Cons of selling a rental property with tenants

Long-term lease

A long-term lease is a big win if the buyer wants to continue renting out the property. However, if he wants to live in it or work from there once the deal is closed, then it will be a problem. He/she will have to wait until the lease is up or buy out the tenant which can be costly.

The state of the property

Not all tenants care about the condition of the property. Some of them even degrade the property further through their carelessness. The damages can be significant to the point of reducing the value of the property or even adding unwanted expenses.

Tenants’ schedule 

Showing property to prospective buyers with tenants occupying the property can be a problem.  Showings will have to be planned around the tenants’ schedules. The convenience of the tenants will matter.  If showings are limited too much it will affect the number of buyers who will get into see the property.  If you breach the lease terms and conditions you’re going to have legal problems when you sell your rental house. Also, you need their cooperation in planning when to show the property. On the contrary, a vacant property can be shown at any time.

When should I sell my rental property?  When you have a better source of passive income

Rental properties are a great source of passive income but they are not the only option. A real estate investment trust, stock market, and even bonds may be a better source for your particular situation.  If you find a better passive income opportunity you may consider selling your rental house.

A major life event

A major event in your life like expanding family, a financial emergency, or even health issues may force you to take drastic actions.
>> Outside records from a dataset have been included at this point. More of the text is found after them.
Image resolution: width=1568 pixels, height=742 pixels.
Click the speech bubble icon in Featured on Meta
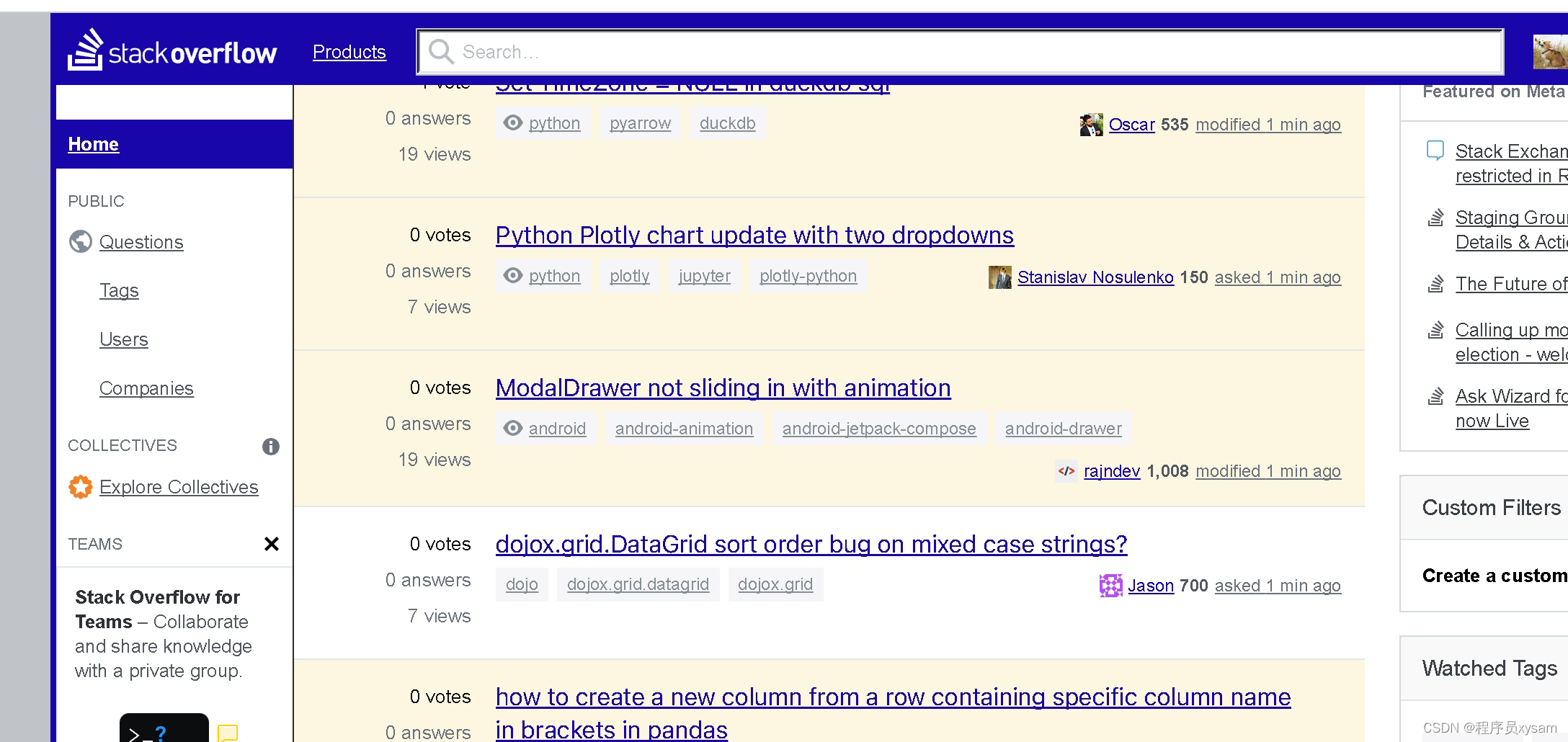(1435, 150)
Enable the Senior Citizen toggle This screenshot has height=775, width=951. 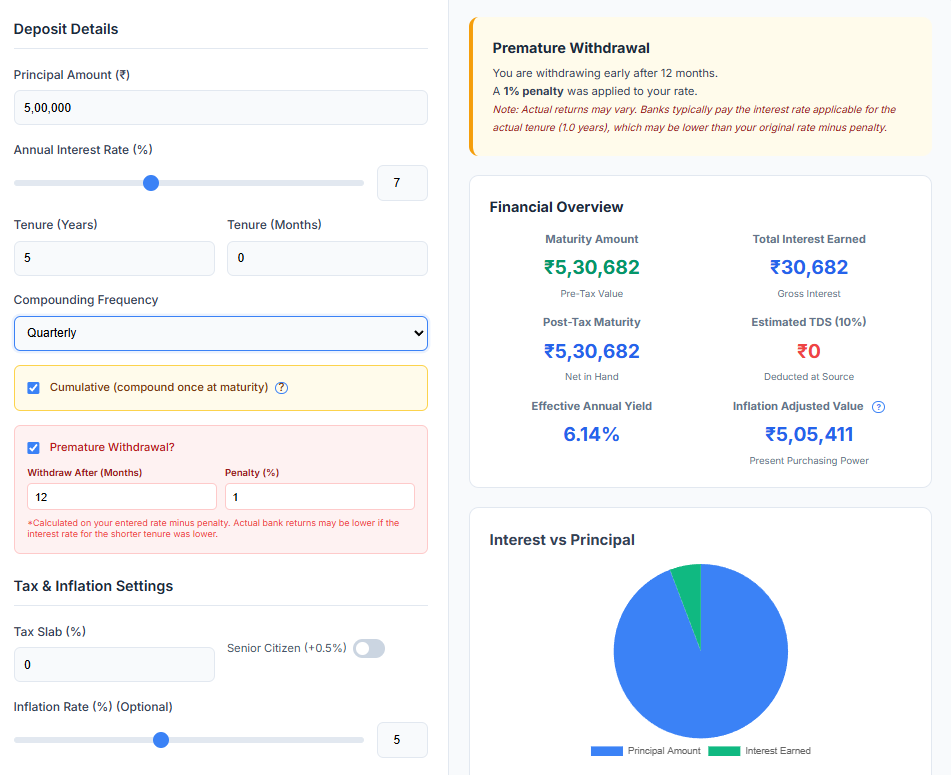point(369,648)
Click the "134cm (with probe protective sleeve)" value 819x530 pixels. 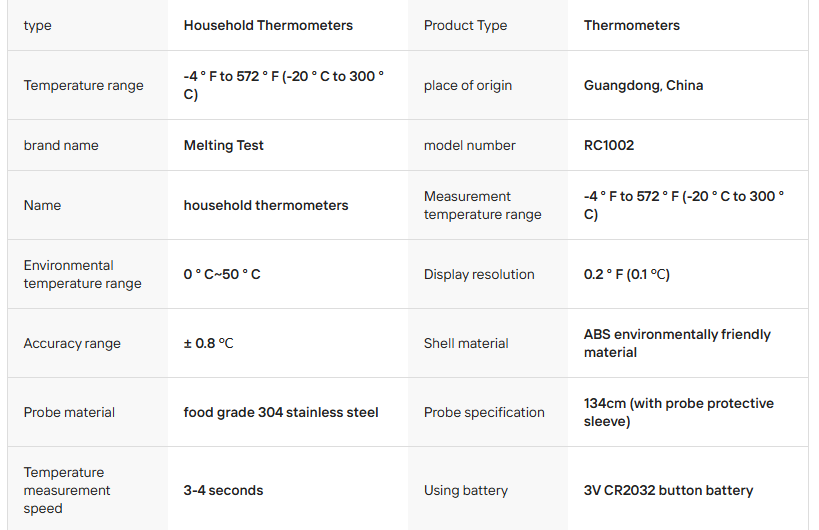[x=678, y=412]
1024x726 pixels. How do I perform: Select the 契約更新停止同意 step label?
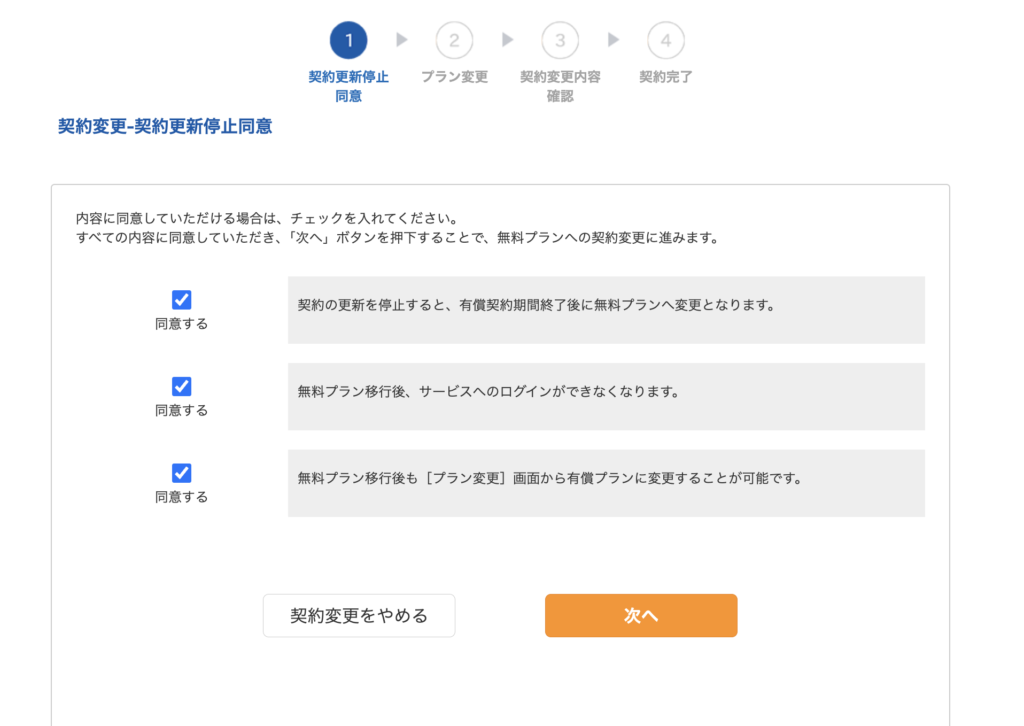point(348,86)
You may need to sell your rental property to get liquid cash fast. Getting a loan against the property is also an option.  Depending on the real estate market where you are located, you may get the cash faster with a home equity line of credit

You can no longer manage the property well

A new job or relocation can leave you with less time to handle the maintenance of the property and other responsibilities of being a landlord. If the money you are getting from the rental property isn’t worth the hassle then you might consider selling your rental house.

Having a local property manager may be the right choice for you.  A property manager will take care of collecting rent and middle of the night calls for broken appliances.  They can inspect the property on a regular basis.  That way you don’t have to make the effort to travel and expend the funds to view it yourself.
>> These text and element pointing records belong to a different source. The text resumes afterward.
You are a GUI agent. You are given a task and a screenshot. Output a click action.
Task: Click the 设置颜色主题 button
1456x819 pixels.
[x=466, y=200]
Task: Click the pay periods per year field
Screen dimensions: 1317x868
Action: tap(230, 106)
It can be unnerving to go through the process of selling your rental house with tenants but it is doable. If you find a cash buyer or even a local investor then that will be simpler and quicker. A real estate agent has many, many connections and may be able to help you find the right buyer more quickly than you could by yourself. It is advisable to maintain a good relationship with the tenants in the process. Their cooperation will make things less difficult for you.  Just have a Plan B in case they decide at some point not to be cooperative.